SQL Advanced Queries: JOINs, Subqueries, and Window Functions

This is Part 2 of Chapter 4, continuing from the SQL basics.

In Part 1 we covered how to pull data from one table. Filter it, sort it, count it. But real databases have many tables. Customers in one, orders in another, products in a third. The interesting stuff happens when you combine them.

That is what this part is about: joins, subqueries, window functions, and some practical advice on writing clean SQL.

JOINs: combining tables

Remember our two tables? The Customer table has four customers (IDs 1 through 4). The Orders table has four orders, but order 104 has customer_id = 5, which does not exist in the customer table. This mismatch is what makes join examples interesting.

INNER JOIN

The most common join. It returns only rows where there is a match in both tables.

SELECT
    orders.order_id,
    customers.customer_name,
    orders.total_amount
FROM orders
INNER JOIN customers
    ON orders.customer_id = customers.customer_id;

Result: you get three rows. Ada Herbert (orders 101 and 102) and Grace Turing (order 103). Alan Hopper and Margaret Bill do not appear because they have no orders. Order 104 does not appear because customer 5 does not exist.

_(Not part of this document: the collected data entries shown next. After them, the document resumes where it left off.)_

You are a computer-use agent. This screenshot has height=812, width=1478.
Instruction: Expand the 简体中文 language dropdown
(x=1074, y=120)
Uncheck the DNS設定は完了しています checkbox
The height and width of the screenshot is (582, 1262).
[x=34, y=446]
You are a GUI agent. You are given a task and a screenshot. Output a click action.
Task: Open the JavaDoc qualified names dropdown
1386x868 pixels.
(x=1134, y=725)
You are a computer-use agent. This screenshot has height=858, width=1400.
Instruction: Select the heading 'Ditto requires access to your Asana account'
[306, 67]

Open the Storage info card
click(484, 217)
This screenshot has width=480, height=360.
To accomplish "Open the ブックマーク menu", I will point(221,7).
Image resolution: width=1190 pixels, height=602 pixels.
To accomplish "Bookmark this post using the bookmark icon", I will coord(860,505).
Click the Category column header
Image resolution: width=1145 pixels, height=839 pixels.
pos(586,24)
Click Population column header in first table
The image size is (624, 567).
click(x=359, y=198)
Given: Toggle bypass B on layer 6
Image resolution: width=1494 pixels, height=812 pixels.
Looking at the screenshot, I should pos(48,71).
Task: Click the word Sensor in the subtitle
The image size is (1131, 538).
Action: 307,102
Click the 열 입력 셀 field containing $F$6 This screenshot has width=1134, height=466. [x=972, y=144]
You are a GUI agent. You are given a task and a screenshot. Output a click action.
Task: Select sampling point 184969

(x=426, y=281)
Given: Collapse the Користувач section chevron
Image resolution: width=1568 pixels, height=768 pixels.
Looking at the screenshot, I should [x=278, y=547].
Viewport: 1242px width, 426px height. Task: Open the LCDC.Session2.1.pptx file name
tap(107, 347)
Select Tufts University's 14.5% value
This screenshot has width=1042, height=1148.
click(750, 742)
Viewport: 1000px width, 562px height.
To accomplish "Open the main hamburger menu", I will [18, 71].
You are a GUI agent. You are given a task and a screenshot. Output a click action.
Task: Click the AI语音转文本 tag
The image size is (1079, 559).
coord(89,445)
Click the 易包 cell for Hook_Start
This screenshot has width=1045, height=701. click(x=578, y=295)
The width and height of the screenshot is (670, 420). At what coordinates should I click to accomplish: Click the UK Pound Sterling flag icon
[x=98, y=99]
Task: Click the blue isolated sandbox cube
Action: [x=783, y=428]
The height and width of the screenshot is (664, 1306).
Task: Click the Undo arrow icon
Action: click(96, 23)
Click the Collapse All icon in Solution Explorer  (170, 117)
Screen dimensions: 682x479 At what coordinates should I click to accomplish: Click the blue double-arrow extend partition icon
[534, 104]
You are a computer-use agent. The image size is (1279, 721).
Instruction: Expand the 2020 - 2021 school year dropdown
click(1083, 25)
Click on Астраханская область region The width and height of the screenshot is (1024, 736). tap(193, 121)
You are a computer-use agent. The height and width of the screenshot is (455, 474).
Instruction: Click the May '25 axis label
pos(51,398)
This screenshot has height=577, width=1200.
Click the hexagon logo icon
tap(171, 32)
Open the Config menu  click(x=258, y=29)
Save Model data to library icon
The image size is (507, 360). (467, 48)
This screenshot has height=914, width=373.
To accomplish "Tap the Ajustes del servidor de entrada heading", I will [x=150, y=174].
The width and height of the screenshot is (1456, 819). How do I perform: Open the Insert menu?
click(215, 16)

Here is how it works: the database looks at every combination of rows from both tables and keeps only the ones where customer_id matches on both sides. No match, no row.

LEFT JOIN

Returns all rows from the left (first) table, plus matching rows from the right table. If there is no match, you get NULLs.

SELECT
    customers.customer_id,
    customers.customer_name,
    orders.order_id,
    orders.total_amount
FROM customers
LEFT JOIN orders
    ON customers.customer_id = orders.customer_id;

Now you see all four customers. Ada and Grace have their orders. Alan Hopper and Margaret Bill show up with NULL for order_id and total_amount. They are in the customer table but have never ordered anything.

This is useful when you want to find inactive customers or spot missing data. “Show me everyone, even if they have not done anything yet.”

RIGHT JOIN

The mirror image of LEFT JOIN. All rows from the right (second) table, matched rows from the left.

SELECT
    customers.customer_name,
    orders.order_id,
    orders.total_amount
FROM customers
RIGHT JOIN orders
    ON customers.customer_id = orders.customer_id;

Now order 104 shows up with NULL for customer_name. The order exists, but the customer does not. This can happen after data migrations, when records get lost or were never recorded properly.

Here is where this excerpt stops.